▶ **Extracted entries**
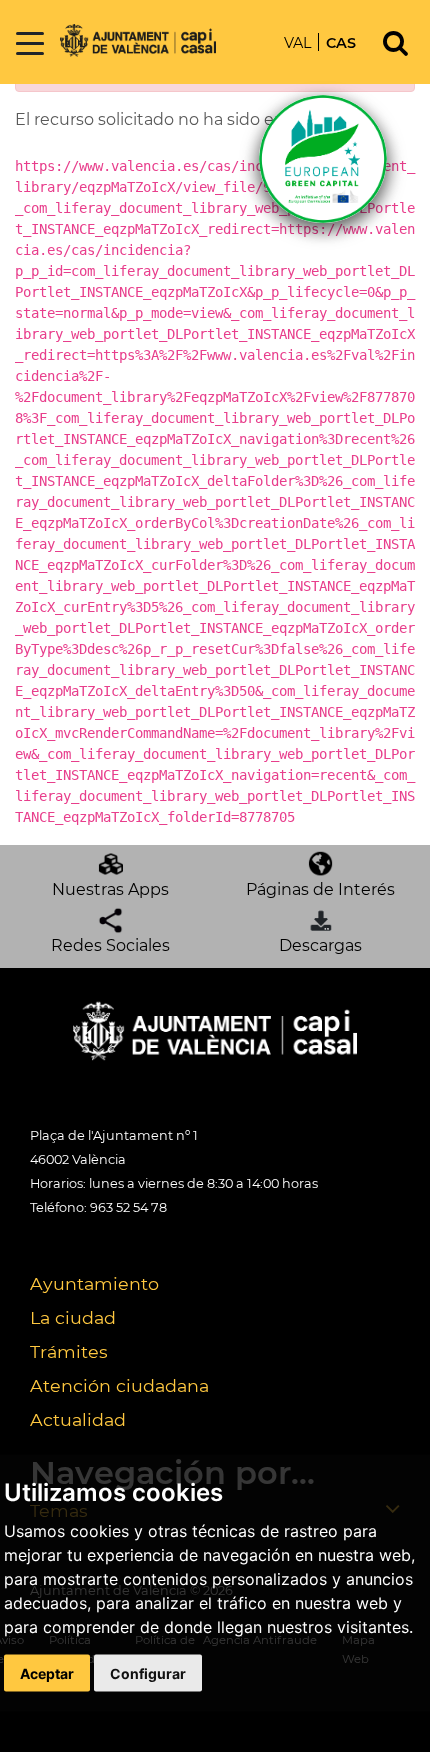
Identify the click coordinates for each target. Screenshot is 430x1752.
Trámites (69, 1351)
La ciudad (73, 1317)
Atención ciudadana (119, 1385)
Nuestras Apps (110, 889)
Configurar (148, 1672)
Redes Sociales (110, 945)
* * *
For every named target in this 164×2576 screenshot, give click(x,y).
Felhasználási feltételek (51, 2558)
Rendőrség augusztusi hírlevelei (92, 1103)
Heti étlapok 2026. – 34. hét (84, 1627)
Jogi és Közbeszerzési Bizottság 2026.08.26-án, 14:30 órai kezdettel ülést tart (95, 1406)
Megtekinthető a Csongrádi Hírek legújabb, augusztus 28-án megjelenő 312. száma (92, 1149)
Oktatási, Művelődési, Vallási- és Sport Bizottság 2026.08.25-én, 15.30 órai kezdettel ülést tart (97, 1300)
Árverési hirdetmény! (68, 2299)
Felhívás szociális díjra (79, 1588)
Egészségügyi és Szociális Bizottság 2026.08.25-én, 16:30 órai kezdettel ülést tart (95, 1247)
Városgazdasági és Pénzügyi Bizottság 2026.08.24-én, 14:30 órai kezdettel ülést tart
==
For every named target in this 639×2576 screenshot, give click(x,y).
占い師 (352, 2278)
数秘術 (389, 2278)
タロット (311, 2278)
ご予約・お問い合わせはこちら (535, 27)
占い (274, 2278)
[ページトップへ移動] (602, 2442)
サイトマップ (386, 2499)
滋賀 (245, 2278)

▶ **The problem**
Beginning with the line containing "Felhasználási feltételek (51, 2558)" in the material above, copy every line exactly until you have copied the line containing "Felhívás szociális díjra (79, 1588)".

▶ **Finished task**
Felhasználási feltételek (51, 2558)
Rendőrség augusztusi hírlevelei (92, 1103)
Heti étlapok 2026. – 34. hét (84, 1627)
Jogi és Közbeszerzési Bizottság 2026.08.26-án, 14:30 órai kezdettel ülést tart (95, 1406)
Megtekinthető a Csongrádi Hírek legújabb, augusztus 28-án megjelenő 312. száma (92, 1149)
Oktatási, Művelődési, Vallási- és Sport Bizottság 2026.08.25-én, 15.30 órai kezdettel ülést tart (97, 1300)
Árverési hirdetmény! (68, 2299)
Felhívás szociális díjra (79, 1588)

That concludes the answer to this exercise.